= 1400s in England =

Events from the 1400s in the Kingdom of England.

==Incumbents==
- Monarch – Henry IV

==Events==
- 1400
  - January – Henry IV quells the Epiphany Rising and executes the Earls of Kent, Huntingdon and Salisbury and the Baron le Despencer for their attempt to have Richard II restored as King.
  - 14 February – death of the deposed Richard II in Pontefract Castle. His body is displayed in old St Paul's Cathedral, London, on 17 February before initial burial in King's Langley Priory on 6 March.
  - February – Henry Percy (Hotspur) leads English incursions into Scotland.
  - 23 May – Newcastle upon Tyne is granted a new royal charter, creating it a county corporate.
  - 25 July – English invasion of Scotland (1400): Henry IV leads his army north from a muster at York.
  - Mid-August – the English army camp at Leith near Edinburgh but fail to besiege Edinburgh Castle.
  - 16 September – Owain Glyndŵr is proclaimed Prince of Wales by his followers and starts to attack English strongholds in north-east Wales, beginning the Glyndŵr Rising.
  - 24 September – Welsh rebels attempt to invade England, but are turned back at Welshpool.
  - October – Henry launches a punitive campaign against north Wales.
  - December – Manuel II Palaiologos becomes the only Byzantine Emperor ever to visit England, being entertained at Eltham Palace.
- 1401
  - Passing of the De heretico comburendo Act: the Archbishop of Canterbury pressures King Henry IV into outlawing as heretics anyone owning an English translation of the Bible. Death by burning is the punishment for heresy.
  - 2 March – William Sawtrey, a Lollard, is the first person to be burned at the stake at Smithfield, London.
  - June – Battle of Mynydd Hyddgen: outnumbered three to one, Welsh rebels defeat an Anglo-Flemish force near Aberystwyth.
  - June – the English Pale in Ireland is reduced to Dublin, County Kildare, County Louth and County Meath.
  - 2 November – Battle of Tuthill near Caernarfon: English and Welsh forces both sustain losses with no clear victor.
  - December – Glyndŵr firmly establishes control over northern Wales.
- 1402
  - 22 June
    - Battle of Nesbit Moor: an English force decisively defeats a returning Scottish raiding party.
    - Battle of Bryn Glas: Glyndŵr's Welsh army defeat the English on the England/Wales border; Edmund Mortimer, son of the 3rd Earl, is taken and defects to the Welsh cause.
  - August – Glamorgan joins Glyndŵr's revolt.

## Provided data

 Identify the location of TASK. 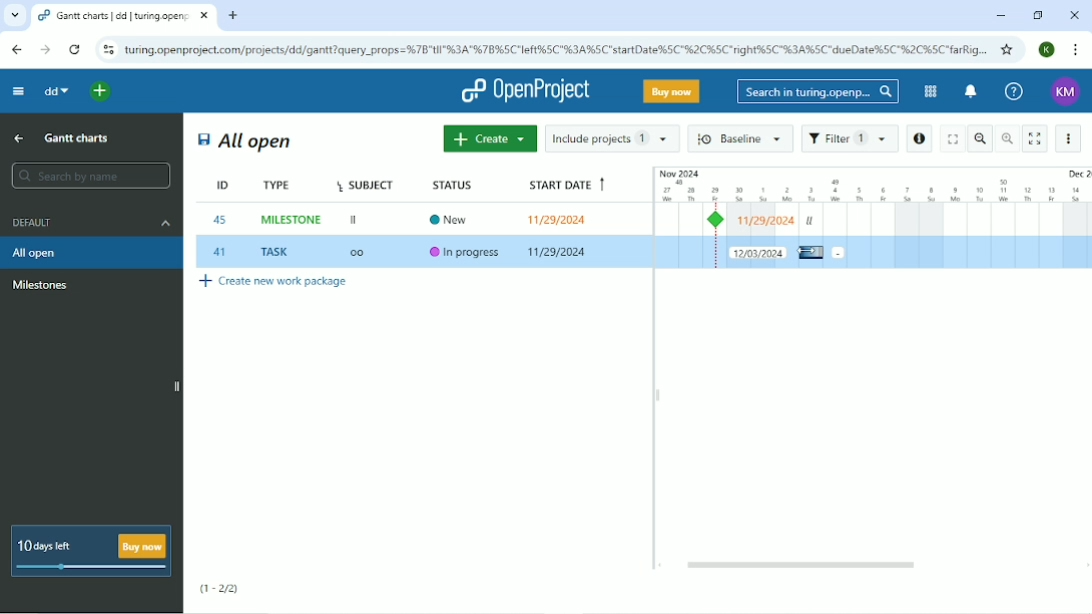
(278, 252).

## Aim
In the timeline of England in the 1400s, rewrite the entry that begins "Passing of the De heretico comburendo Act" as a brief bulleted list that keeps its main facts. The data is separate material and has no connection to the timeline of England in the 1400s.

## Answer below
- The De heretico comburendo Act is passed.
- Under pressure from the Archbishop of Canterbury, Henry IV outlaws as heretics anyone who owns an English translation of the Bible.
- Heresy is punished by death by burning.